• Task requirements:
Answer these from the article on gluten-free recipes for kids:
1. What recipe does the author usually start newcomers with?
2. With a little practice, what three foods can children make from bread dough?
3. How many crusts does the Pizza Crust recipe make, and how many slices per pie?

• Text section:
<<<<

So GoodAug/Sep 2009 Issue

Gluten-Free Recipes for Kids

Tie on an apron. Turn on the oven. It’s time for culinary home school

I often teach cooking classes designed specifically for children on special diets. For newbies, I start with a recipe that’s totally hands-on, usually make-your-own pasta. Kids love noodles and they have a lot of fun hand-cranking the pasta machine (this equipment is very affordable) and tasting their creations. Try this easy instruction at your house and chances are your child’s friends will be joining in.

Bread is another great teaching food. Kids get a kick out of making the dough and watching it rise. With help from you, your children can master breadmaking in a short time. With a little practice, they can concoct pizza dough, soft pretzels and tasty morning pastries similar to Pop-Tarts®.

Teaching your youngster to cook imparts a can-do attitude about living on a modified diet. It’s empowering to be able to prepare foods that deliciously meet your dietary needs. In addition, homemade versions are less expensive than their store-bought counterparts and they taste better. Made with fresh ingredients from your own pantry—no hidden allergens, no chemical additives —you know exactly what’s in them.

Children should know that preparing favorite foods can be as much fun as eating them. These gluten-free, dairy-free recipes are easy ways to show them how. 

Pizza Crust

MAKES 2 CRUSTS (8 slices per pie)

>>>>

• Listed records:
<<<<

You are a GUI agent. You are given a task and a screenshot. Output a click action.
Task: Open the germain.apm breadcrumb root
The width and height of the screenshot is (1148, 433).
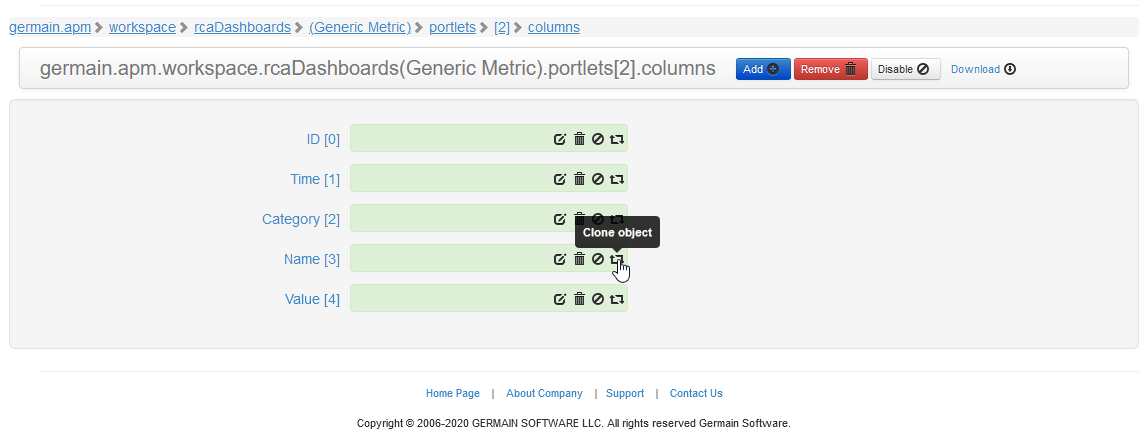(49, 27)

>>>>
<<<<

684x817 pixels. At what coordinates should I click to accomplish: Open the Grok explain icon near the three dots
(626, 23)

>>>>
<<<<

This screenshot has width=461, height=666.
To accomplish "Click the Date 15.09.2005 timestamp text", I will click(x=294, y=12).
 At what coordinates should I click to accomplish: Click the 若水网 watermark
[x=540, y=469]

>>>>

• Answer for the task:
1. Make-your-own pasta.
2. Pizza dough, soft pretzels, and tasty morning pastries similar to Pop-Tarts®.
3. 2 crusts, with 8 slices per pie.